Me invitan al CES Cristo Rey, en el Albayzín de Granada. Y allá que nos vamos en el cerulian. El cuentakilómetros alcanza los 17.000 al borde de la Alpujarra. Tenemos que ir, me dices, y, mientras buscamos un fin de semana, te leo con voz cavernosa los nombres de los pueblos con reminiscencia a El señor de los anillos.
Benaudalla, Órgiva, Lecrín.
Cónchar, Dúrcal, Cozvíjar, El Padul y, nuestro favorito, Huétor.
Vemos el cartel y sé que esperas que lo haga. Lo hago. Reímos. Fantaseamos con vivir en alguna de esas casas que se ven desde la autovía. Enseguida lo descartamos: demasiado ruido. ¿Te imaginas vivir en medio del monte y tener que sufrir, constantemente, el sonido del tráfico? Además, ¿dónde está el bosque?, ¿los caminos que exploraremos al atardecer? Nos vinimos a vivir a un pueblo para darnos cuenta de que queremos algo todavía más… no encuentro la palabra. No es aislado, ni salvaje, ¿natural? En contacto con la naturaleza, sí, pero ¿cómo decirlo? Lo que sabemos es lo que no queremos: la ciudad y sus ruidos, su ritmo desenfrenado, la contaminación, los patinetes eléctricos y los zombis mirada clavada en el móvil. El consumismo. Las prisas y la falta de tiempo. A pequeña, o mayor escala, encontramos lo mismo en todas las ciudades que visitamos. Y centros comerciales. Las mismas tiendas, las mismas marcas, los mismos miedos.
El problema no es el lugar común, el problema es que muchas veces, incluso cuando intentamos salirnos de la norma y optar por decisiones más originales, quedamos atrapados en nuestro propio lugar común, que se parece un poco al de todos. No sé si está mal, no sé si está bien. Pero estoy convencida de que, más allá de las historias, de los personajes o de la musicalidad de un narrador, hay algo en este baile que ocurre entre el que escribe y el que lee, en esta resistencia donde también hay dos impulsándose y desafiándose, hay algo ahí que nos despabila. Que nos saca de ese lugar común. Que nos alarma en el mejor de los sentidos y nos obliga a pisar cerca de donde pretendíamos pisar, pero no exactamente donde queríamos: nos fuerza a poner verdadera atención. Estoy convencida de que es ahí donde la magia sucede, en ese constante ejercicio de intuición de parte del que escribe, y en esa entrega al roce, a la sorpresa, de parte del lector. El salto que damos entre palabras es tan magnífico porque no es ni del escritor ni del lector, es un salto con el otro. De a uno solo, no hay literatura.
En el salón de actos del CES Cristo Rey, Salud me presenta como un escritor comprometido.
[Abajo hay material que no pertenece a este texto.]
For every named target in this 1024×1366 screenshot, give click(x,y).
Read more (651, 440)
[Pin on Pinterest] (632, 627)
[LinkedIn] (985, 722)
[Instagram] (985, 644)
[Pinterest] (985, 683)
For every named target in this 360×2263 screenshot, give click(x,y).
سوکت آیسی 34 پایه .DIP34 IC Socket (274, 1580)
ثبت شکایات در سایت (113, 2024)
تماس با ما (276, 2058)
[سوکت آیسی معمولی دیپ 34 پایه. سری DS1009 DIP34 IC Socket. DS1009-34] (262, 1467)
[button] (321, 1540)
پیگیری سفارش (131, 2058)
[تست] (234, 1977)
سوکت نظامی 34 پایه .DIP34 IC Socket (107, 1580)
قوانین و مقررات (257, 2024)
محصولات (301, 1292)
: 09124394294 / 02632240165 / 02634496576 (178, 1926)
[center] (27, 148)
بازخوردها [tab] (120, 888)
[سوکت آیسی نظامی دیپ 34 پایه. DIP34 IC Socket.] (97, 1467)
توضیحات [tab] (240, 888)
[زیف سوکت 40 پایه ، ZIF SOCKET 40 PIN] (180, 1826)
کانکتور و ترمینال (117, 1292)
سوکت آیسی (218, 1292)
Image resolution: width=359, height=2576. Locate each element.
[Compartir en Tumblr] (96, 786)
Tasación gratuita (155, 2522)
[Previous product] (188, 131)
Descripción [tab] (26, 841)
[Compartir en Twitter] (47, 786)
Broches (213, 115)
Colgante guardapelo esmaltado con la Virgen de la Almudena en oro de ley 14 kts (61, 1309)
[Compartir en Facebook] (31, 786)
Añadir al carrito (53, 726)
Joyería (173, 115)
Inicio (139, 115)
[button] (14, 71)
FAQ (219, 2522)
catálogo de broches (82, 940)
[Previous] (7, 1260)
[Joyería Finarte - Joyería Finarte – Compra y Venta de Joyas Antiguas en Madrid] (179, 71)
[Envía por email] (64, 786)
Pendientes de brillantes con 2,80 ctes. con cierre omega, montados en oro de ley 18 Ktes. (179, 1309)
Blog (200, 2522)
Es la primera vez que me lo llaman. En público. Dice otras cosas, que están en mi biografía, pero yo me quedo rumiando esta palabra, comprometido. Como escritor tengo el privilegio de dirigir la mirada de los lectores sobre los temas que yo desee; como persona tengo la obligación de intentar construir un mundo mejor. Los alumnos, espoleados por Belén, han diseñado portadas alternativas para Héroes, el libro que han leído. Están todas expuestas sobre una mesa. Tomo las que más me llaman la atención y les pido que me las cuenten. Hay también un Trivial que un alumno ha desarrollado con preguntas y respuestas de la novela y del escritor, me explica. Otro ha hecho un crucigrama. Dos chicas han creado un juego de la Oca. El dado funciona trifásico, dice. Otra chica me muestra una presentación sobre las relaciones tóxicas. Hablamos sobre ello. Yo no sé lo que ellos saben, no conozco su experiencia, pero intuyo que más de una de ellas ya ha pasado por ahí. Tan jóvenes. Cada vez antes.